I was catching up on Flipboard the other morning when I came across this article from Marie Claire:

What Are Consent Contracts? (And Why, Oh God Why, Are They A Thing?)

Now I don’t pretend to know anything about rape. I don’t personally have any experience of it and thankfully neither do I know anyone who has.

But there does seem to be a problem with people obtaining consent for sex nowadays and I think that is really sad.

I also hate the way that the victim of rape (male or female) is made to feel like they are in the wrong and they shouldn’t report it. It is a crime and like any other crime it should be reported and it should be taken seriously.

There is I feel another side to the story in some cases where people have a change of heart and claim rape, especially when famous people are involved to obtain money and fame from selling the story.

I’m not suggesting anything in particular but it has happened and this too is disgusting and doesn’t help the true victims of rape. I’m sure from time to time it’s used as a vengeance tool to get back at people and that too is disgusting.

Personally I don’t think the media should pay people for stories about celebrities, especially in these sorts of circumstances as it just glorifies it to some people.

I’ve never really understood why a victim of rape would want the story plastered all over the internet and newspapers/ magazines in local shops and bring a lot of criticism on themselves for the sake of money. There are better ways to make money! The victims are never made to look good by the press in those circumstances.

I would imagine rape to be a deeply traumatic experience and it would be better to bring a court action and obtain justice for the crime than to get a quick buck from the tabloids, surely?

If someone is a sexual threat then they should be stopped before they can hurt anyone else and it takes a really brave and strong person to stand up against them. We should be praising their strength and not making them feel guilty about something that was out of their control.

But like I said I have no experience and can only guess what it is like.

The point of this blog is about consent contracts which seem to be completely pointless and insulting. Two grown adults who are mature enough to be engaging in consenting sex shouldn’t need a ‘Consent Contract Kit’ to facilitate this.

How about you use common sense instead. If someone is passed out they can’t consent. If someone has sex with you and then your friends want to join in discuss it first, if anyone says no it doesn’t happen.

If you have to force someone, hold them down, threaten them or tie them up, unless you are engaging in consensual roughness then they probably aren’t consenting to sex.

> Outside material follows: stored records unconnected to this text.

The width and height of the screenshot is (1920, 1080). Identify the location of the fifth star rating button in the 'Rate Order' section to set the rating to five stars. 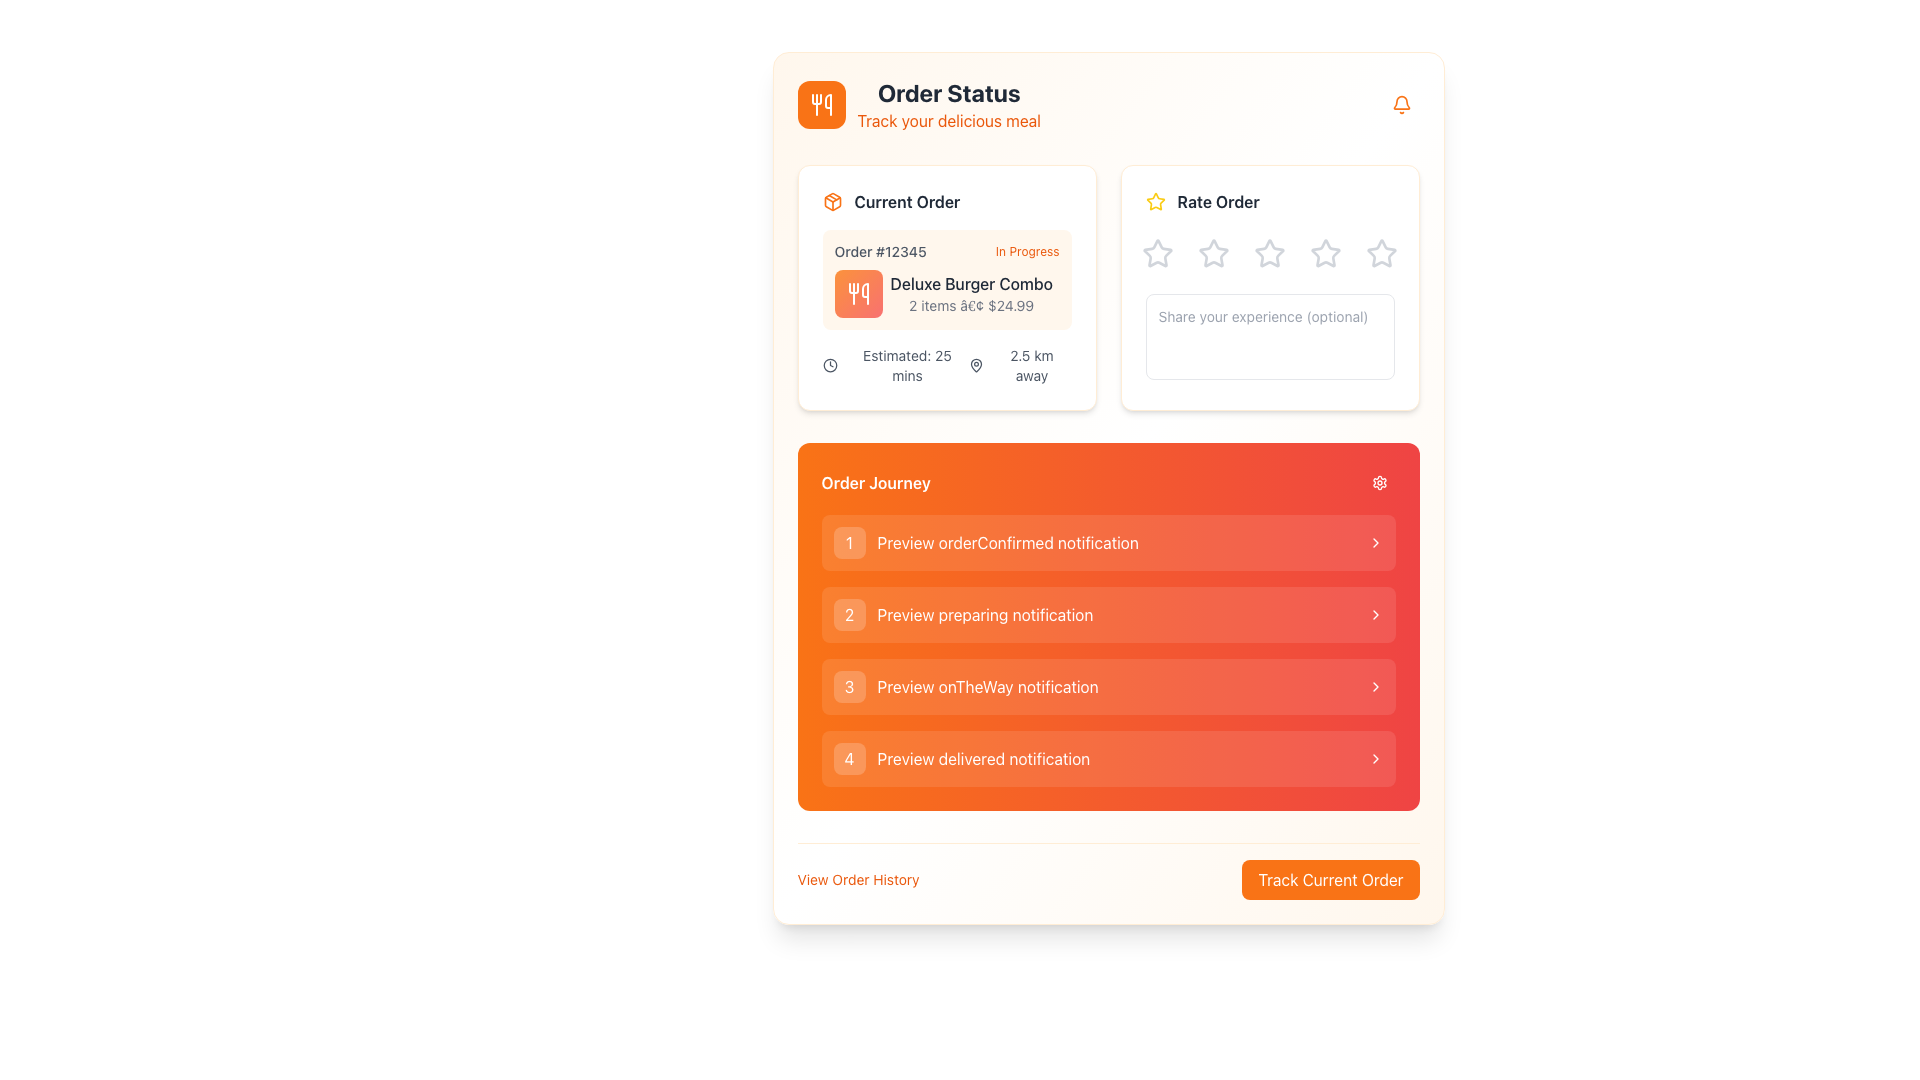
(1381, 253).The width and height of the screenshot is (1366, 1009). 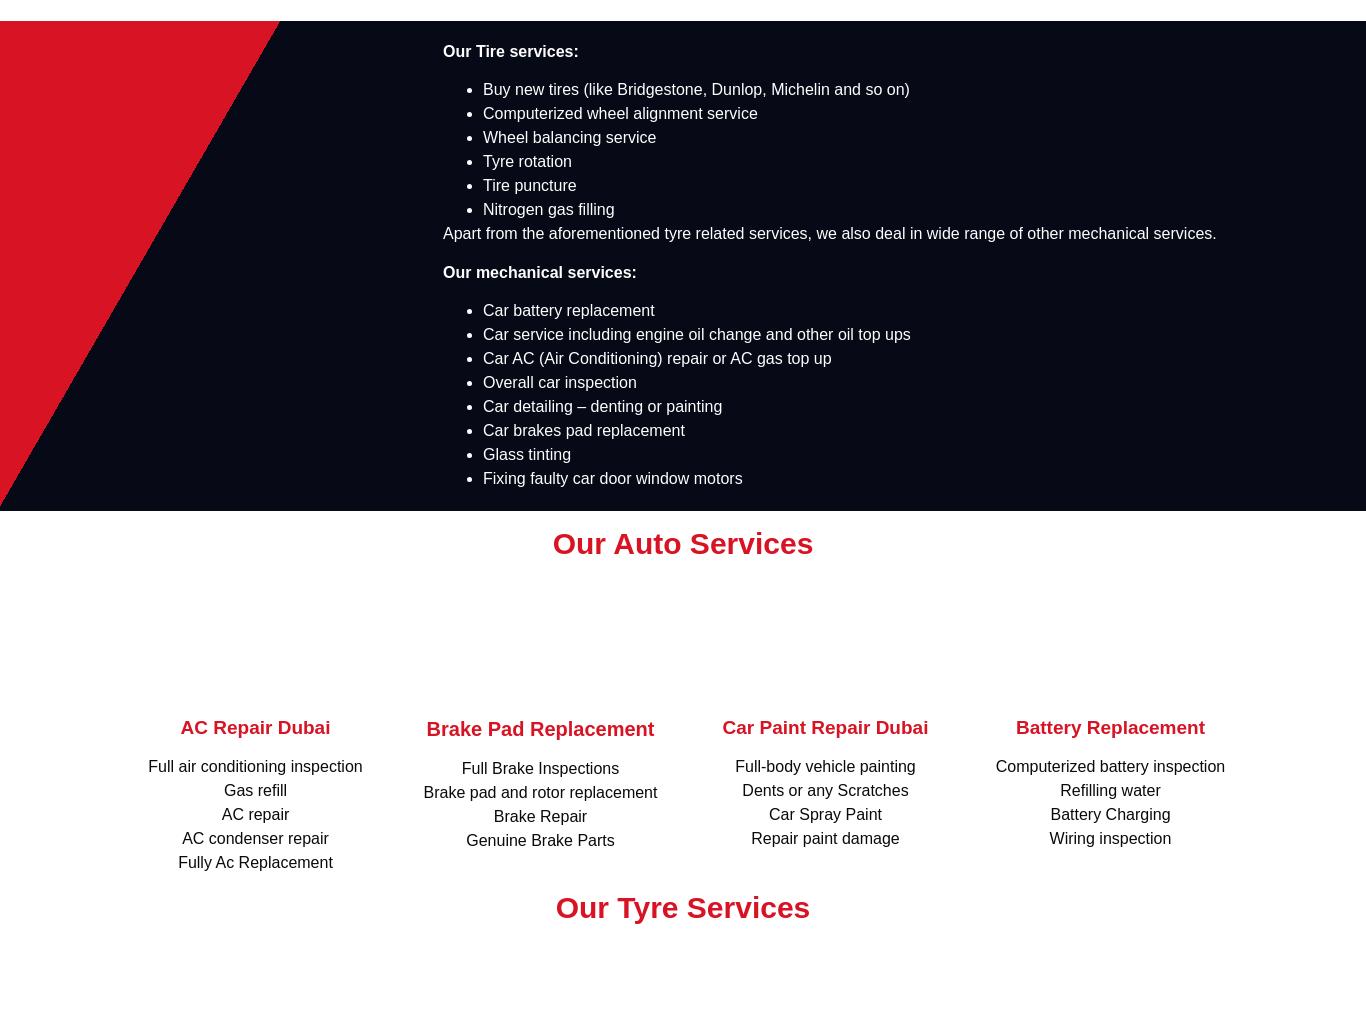 What do you see at coordinates (548, 208) in the screenshot?
I see `'Nitrogen gas filling'` at bounding box center [548, 208].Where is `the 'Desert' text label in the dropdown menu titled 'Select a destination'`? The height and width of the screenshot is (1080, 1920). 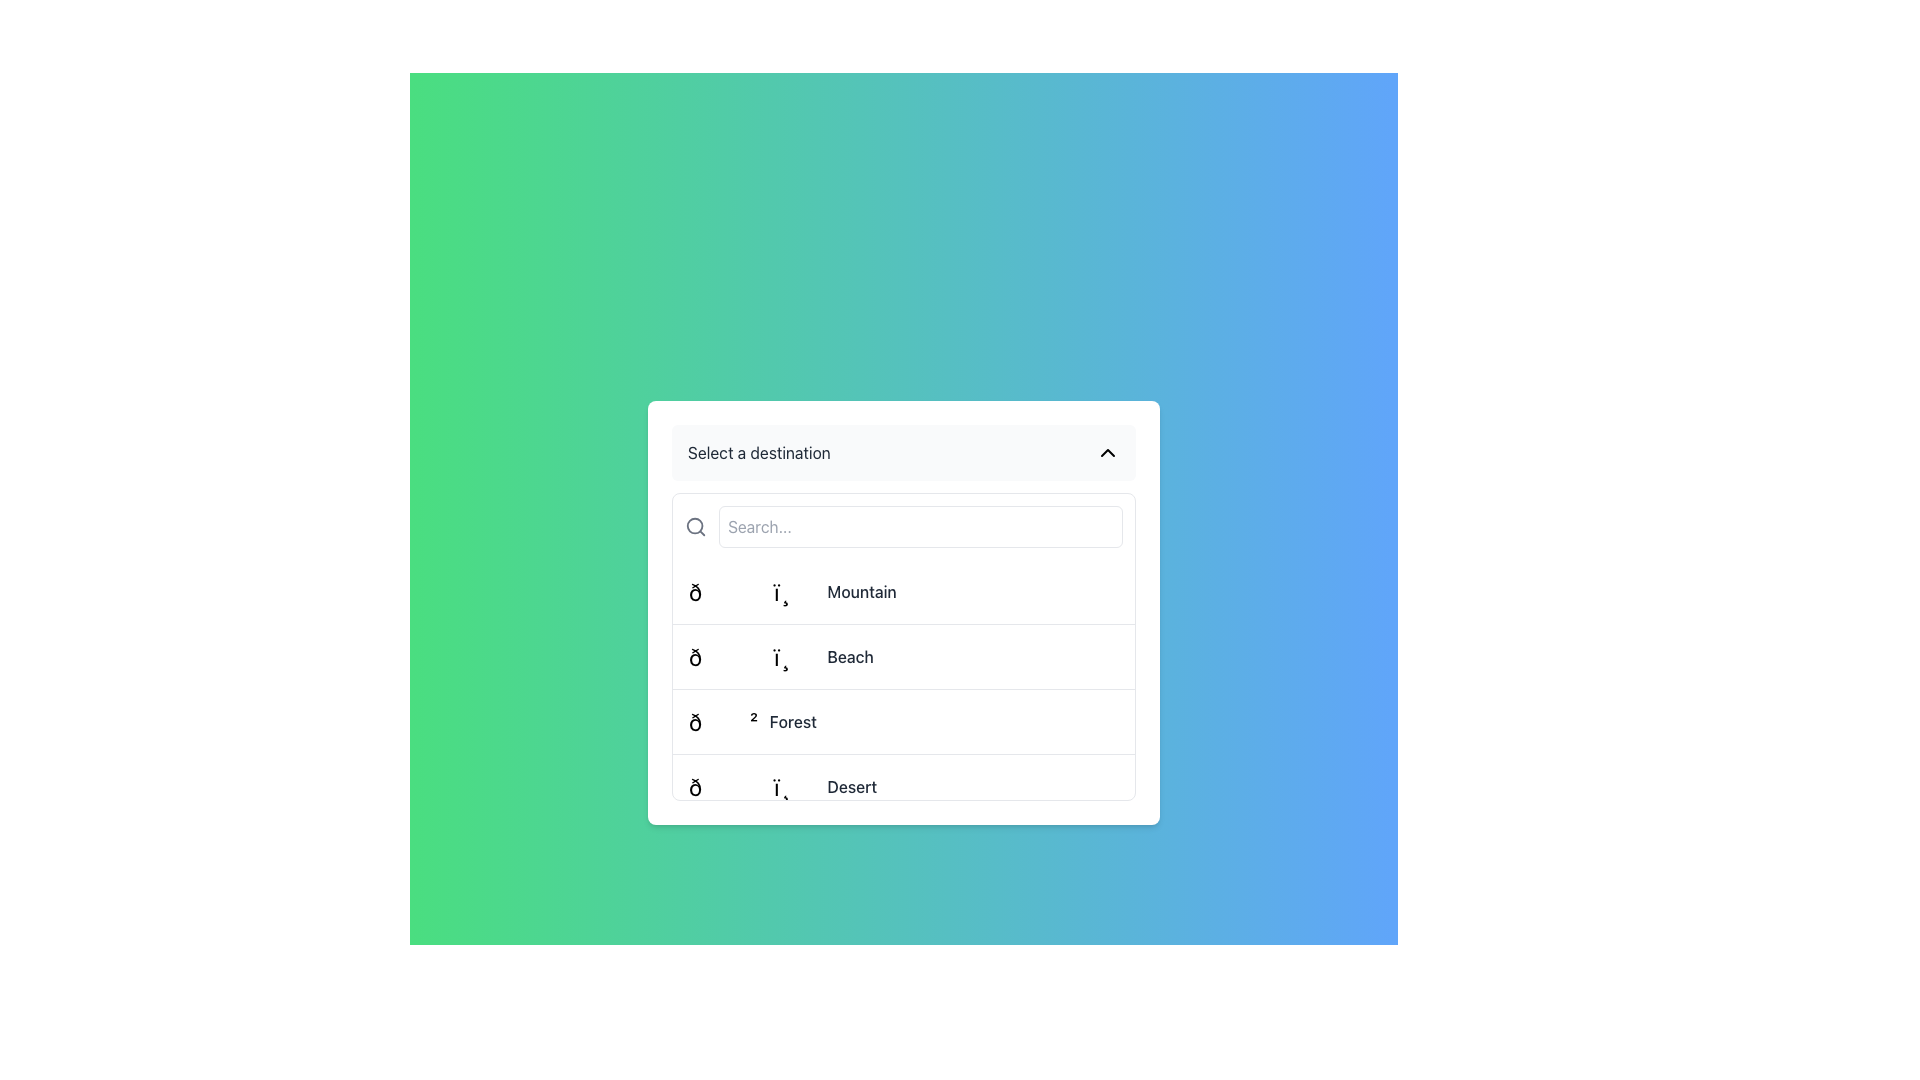 the 'Desert' text label in the dropdown menu titled 'Select a destination' is located at coordinates (851, 785).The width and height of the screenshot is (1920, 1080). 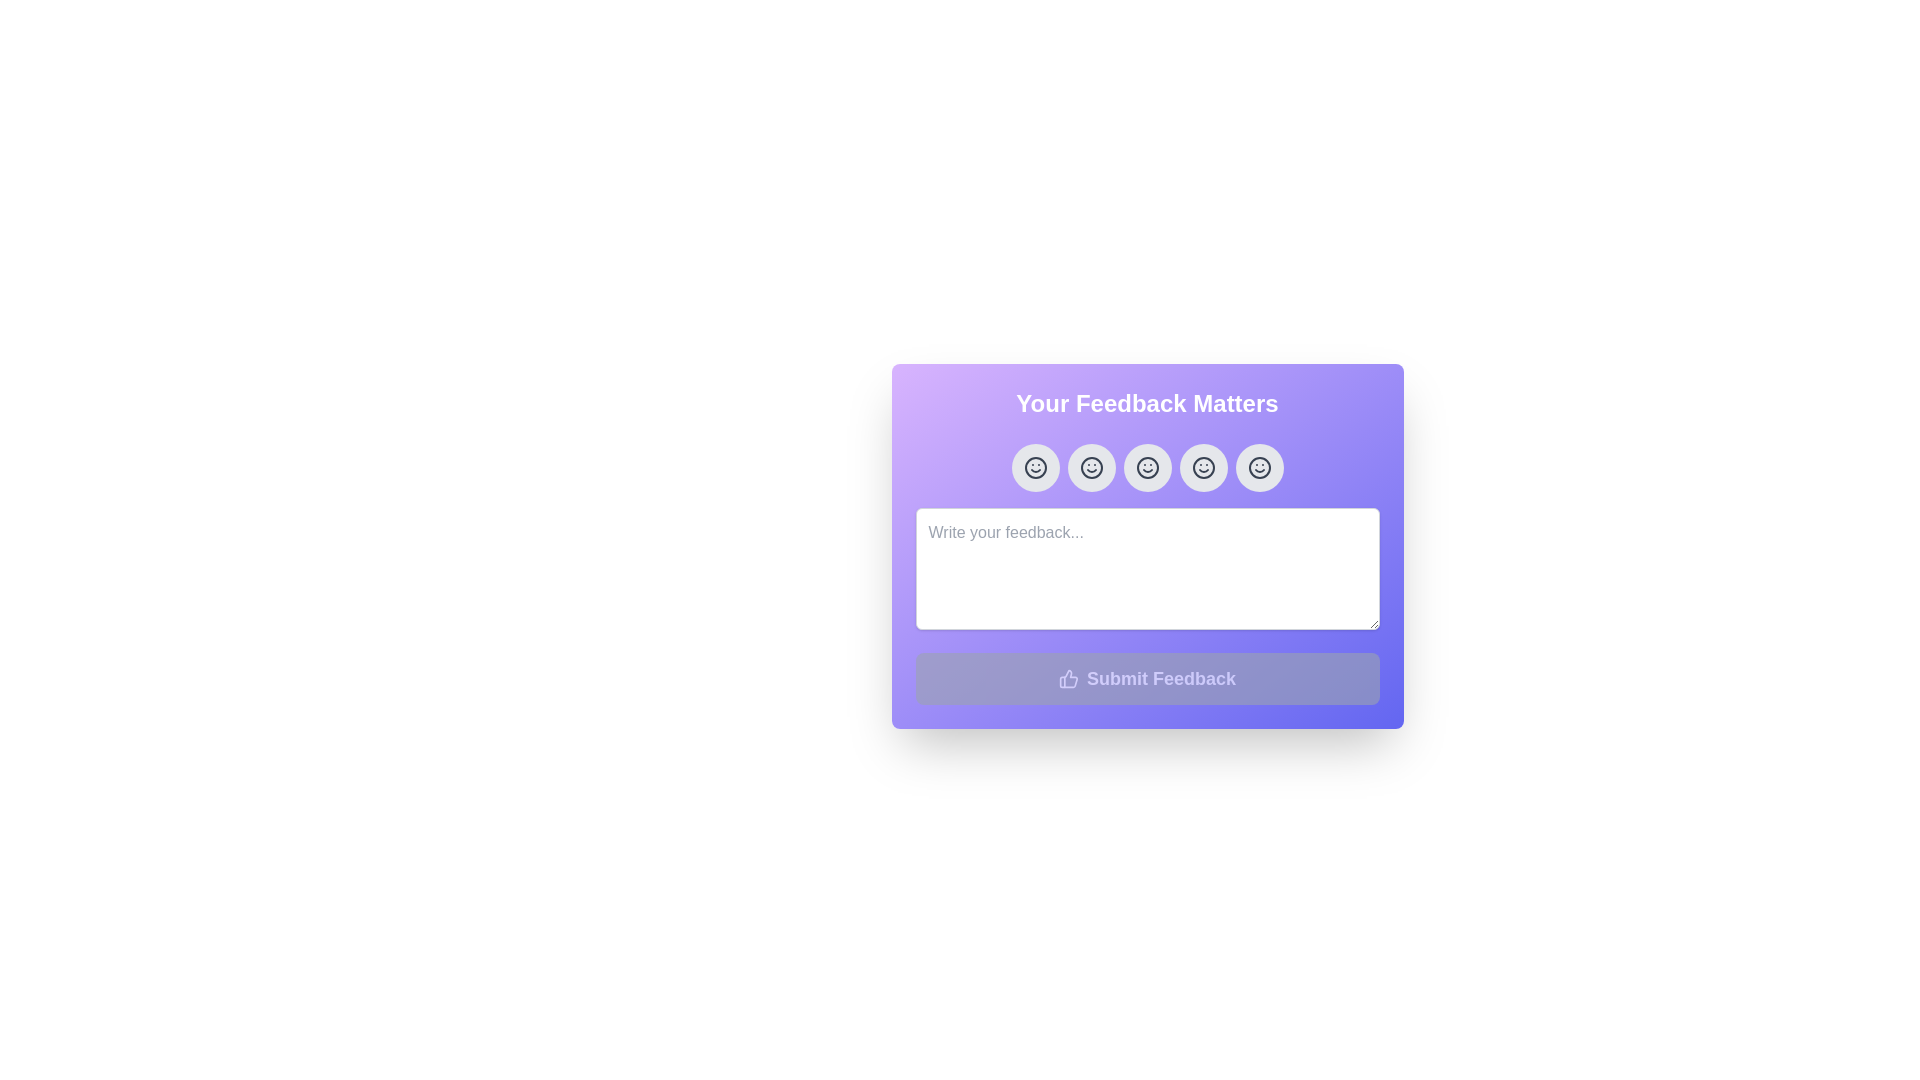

Even if you do normally engage in rough sex including being tied up and forced, some people have rape fantasies, you still need to obtain consent before you do it. Just because someone consented once doesn’t give you automatic rights to assume consent every time.

In an intelligent society there should be no need for rape and consent contracts. The internet and apps have made finding a partner for sex easier than it ever has been so if you do find someone saying no then use your apps. Maybe there is someone in your area that is up for exactly what you are and they may well be surprisingly close to you.

Rape is never ok, forcing someone against their will is never ok and a consent contract is not a get out of jail free card.

Be the kind of person who has enjoyable sex and someone people want to say yes to and not the kind of person who sees a no as a yes anyway.